WORK REQUIRED: In the records below, recast the lines as a numbered list, leaving out any blank lines. Use only the lines from the one with "You are a GUI" up to and including the one with "Task: Click on".

DATA TO PROCESS:

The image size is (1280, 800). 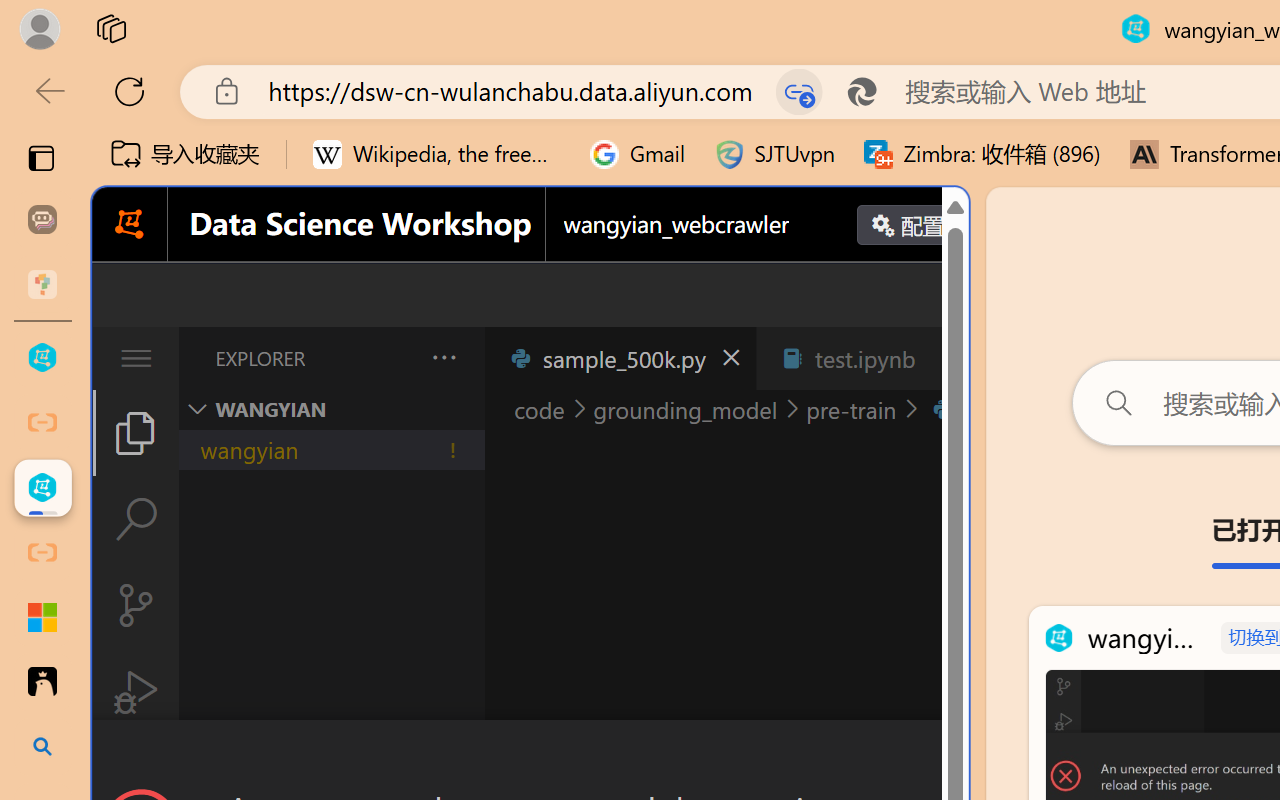 What do you see at coordinates (331, 409) in the screenshot?
I see `'Explorer Section: wangyian'` at bounding box center [331, 409].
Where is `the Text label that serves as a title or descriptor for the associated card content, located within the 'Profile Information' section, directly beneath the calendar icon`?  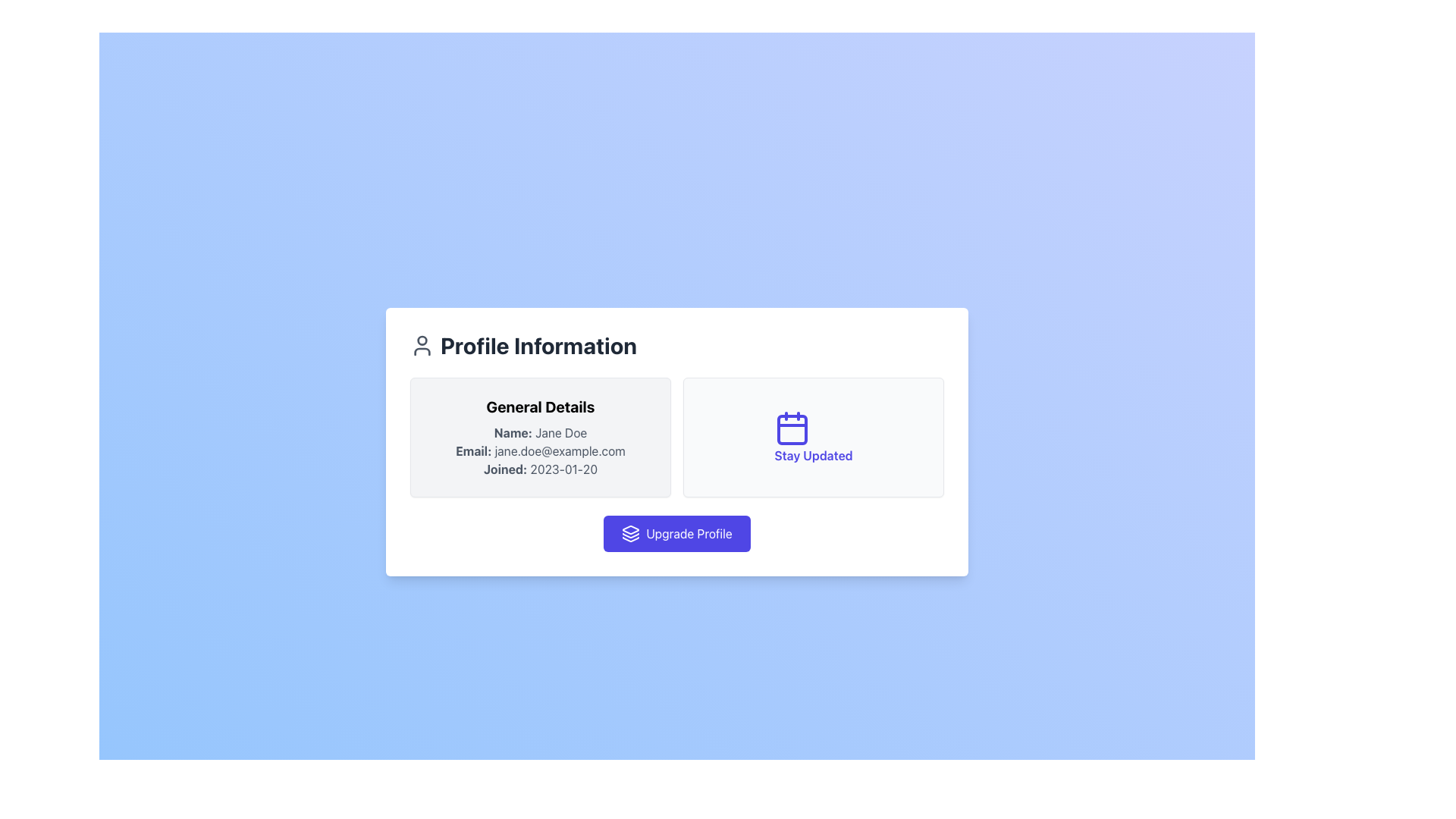 the Text label that serves as a title or descriptor for the associated card content, located within the 'Profile Information' section, directly beneath the calendar icon is located at coordinates (813, 455).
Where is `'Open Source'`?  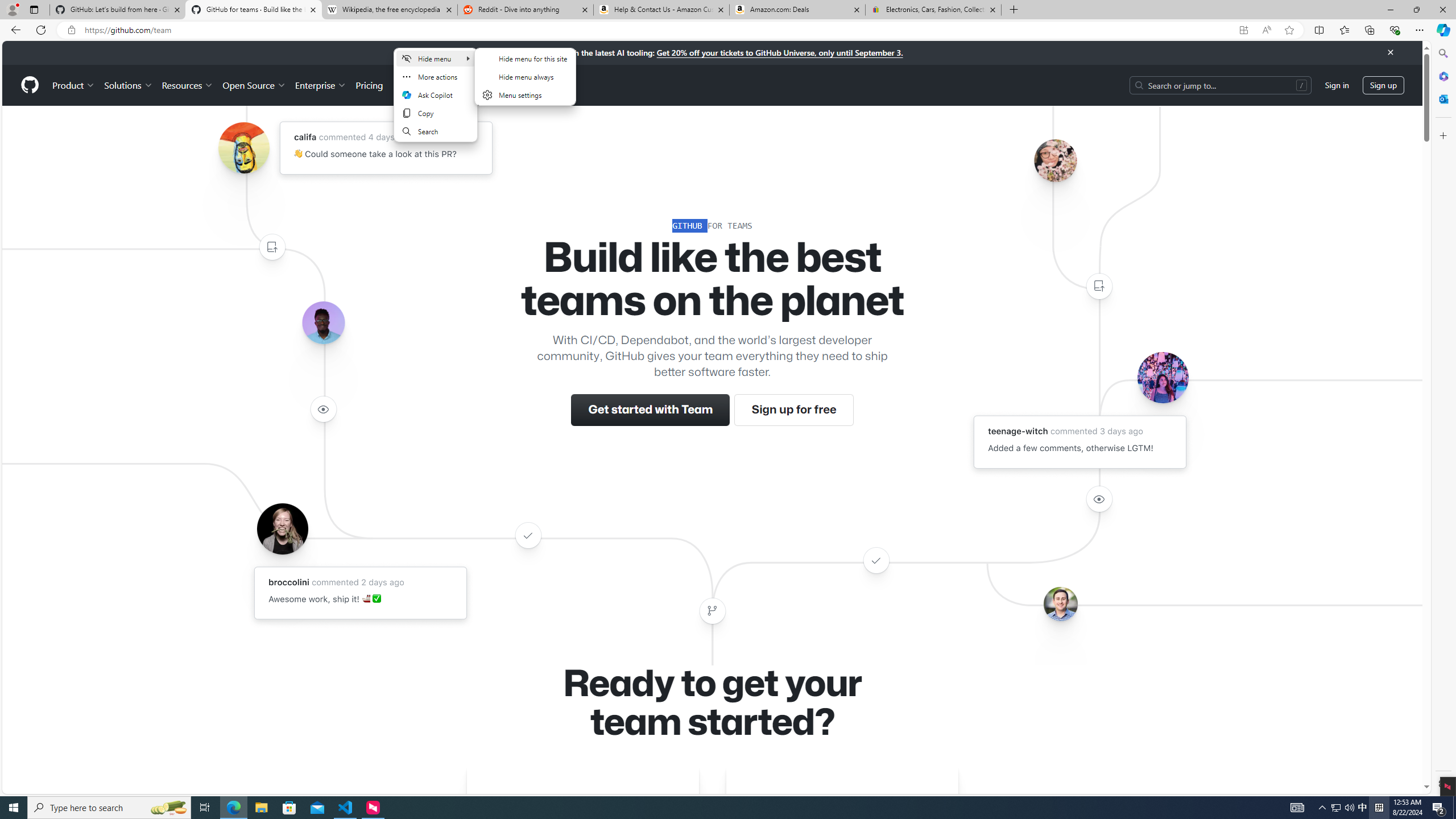
'Open Source' is located at coordinates (255, 85).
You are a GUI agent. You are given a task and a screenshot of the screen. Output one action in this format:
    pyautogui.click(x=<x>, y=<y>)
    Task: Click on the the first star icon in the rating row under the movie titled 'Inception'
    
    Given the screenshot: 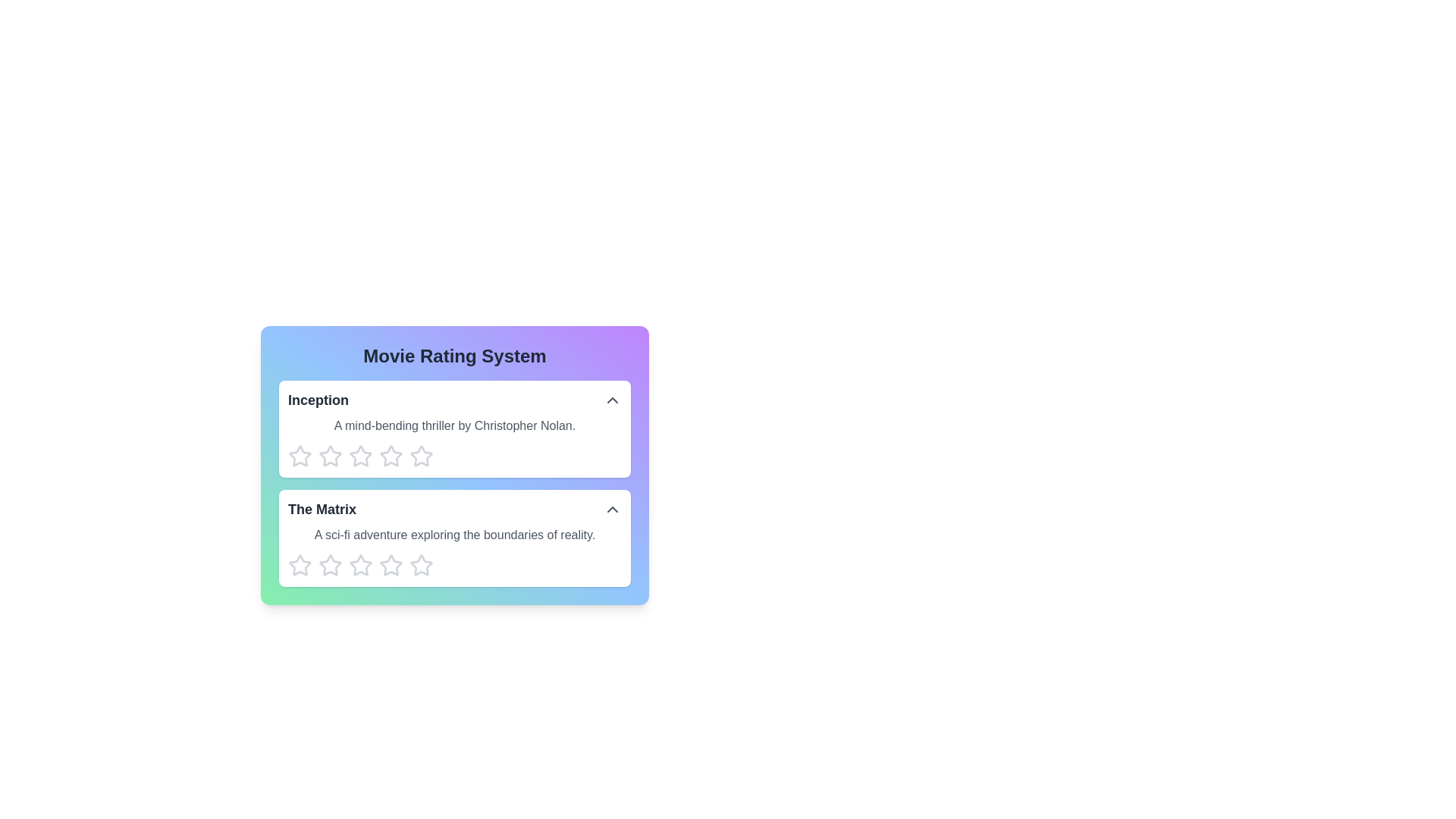 What is the action you would take?
    pyautogui.click(x=330, y=455)
    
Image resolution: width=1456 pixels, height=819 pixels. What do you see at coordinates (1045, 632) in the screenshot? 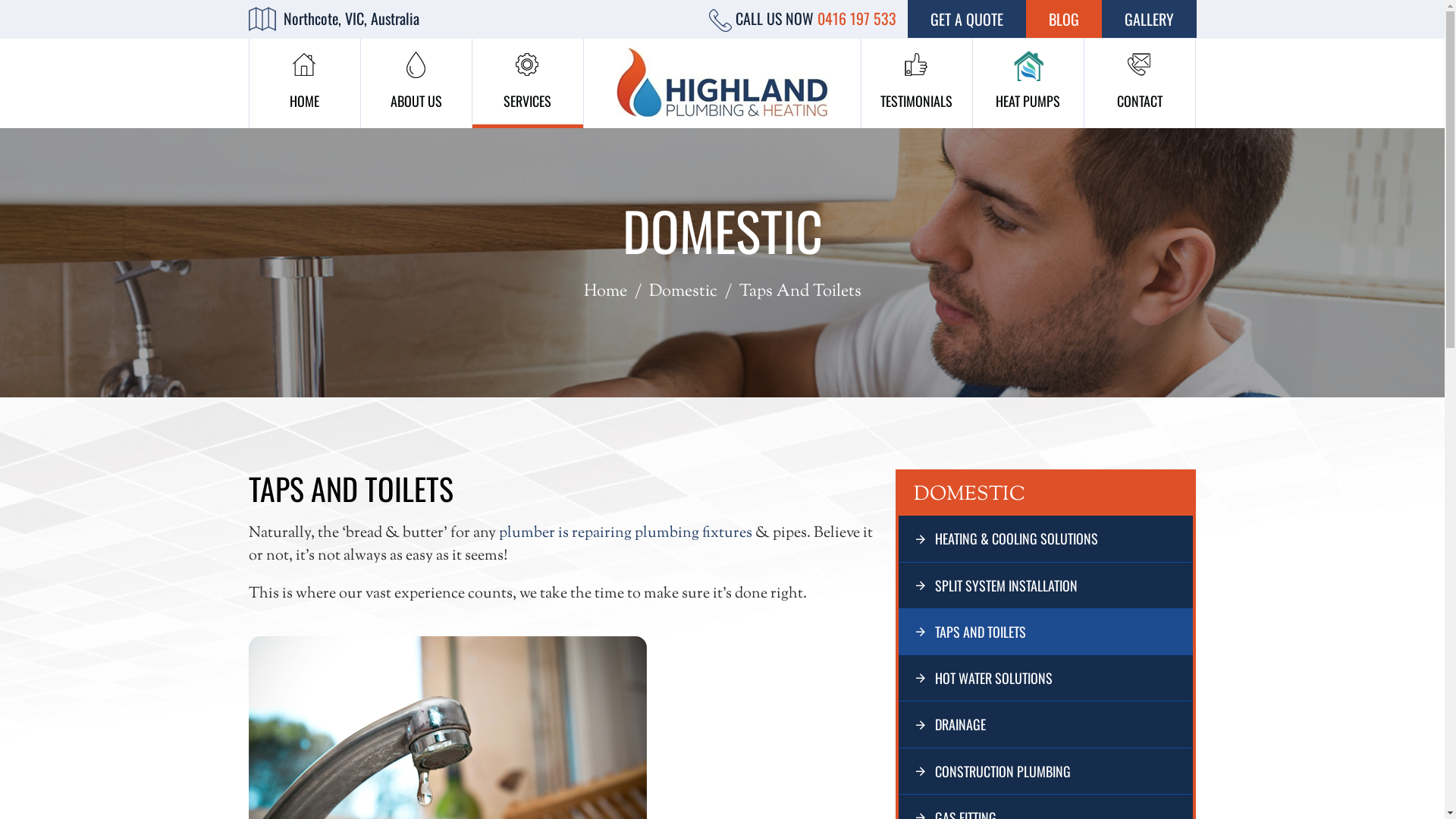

SOLUTION FOR THIS EXERCISE:
1. You are a GUI agent. You are given a task and a screenshot of the screen. Output one action in this format:
2.     pyautogui.click(x=<x>, y=<y>)
3.     Task: Click on the the first star icon in the rating row under the movie titled 'Inception'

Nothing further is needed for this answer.